Abstract: Shifts in phenology, the timing of annually occurring biological events, are being altered in the global ocean with climate change. The timing and magnitude of phytoplankton blooms in the marginal ice zone are critical drivers of carbon uptake and food quality for higher trophic levels. We examined phenological changes in the phytoplankton accumulation season in a polar region using long-term patterns in satellite-derived chlorophyll-a concentration. A merged multi-sensor cloud-filled remote sensing dataset was analyzed to determine shifts in the phenology of the phytoplankton growing season from 1997-2021 for the West Antarctic Peninsula, a rapidly warming ocean region. In spring, the phytoplankton accumulation season is beginning later in the season over time, initiating up to three weeks later in recent years compared to the late 1990s. In fall, the marginal ice zone is experiencing elevated surface chlorophyll concentrations during recent years compared to the past. Correspondingly, the seasonality of the air-sea CO2 flux has also shifted, showing evidence of a longer-lasting CO2 sink extending later into the fall. Possible mechanisms for spring shifts include increased wind speed and decreased ice-associated early season water column stability.
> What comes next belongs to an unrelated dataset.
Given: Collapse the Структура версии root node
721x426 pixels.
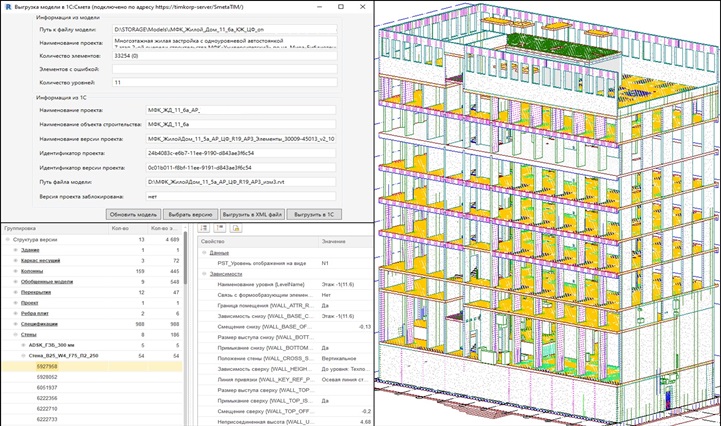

Possible mechanisms for fall shifts include later sea ice advance and nutrient availability during the extended ice-free season. Mechanisms were tested with coupled physical-biogeochemical modeling experiments, using an ice-ocean-ecosystem model and an advanced data-assimilative ocean biogeochemistry model.  Experiments included scenarios with varying mixed layer depths and wind conditions, including higher wind speeds during episodic windy storm events. Modeling experiments suggest that increased wind speed is one likely mechanism for the observed changes in the spring season. Observed shifts in phytoplankton phenology will have important implications for carbon cycling and food web dynamics.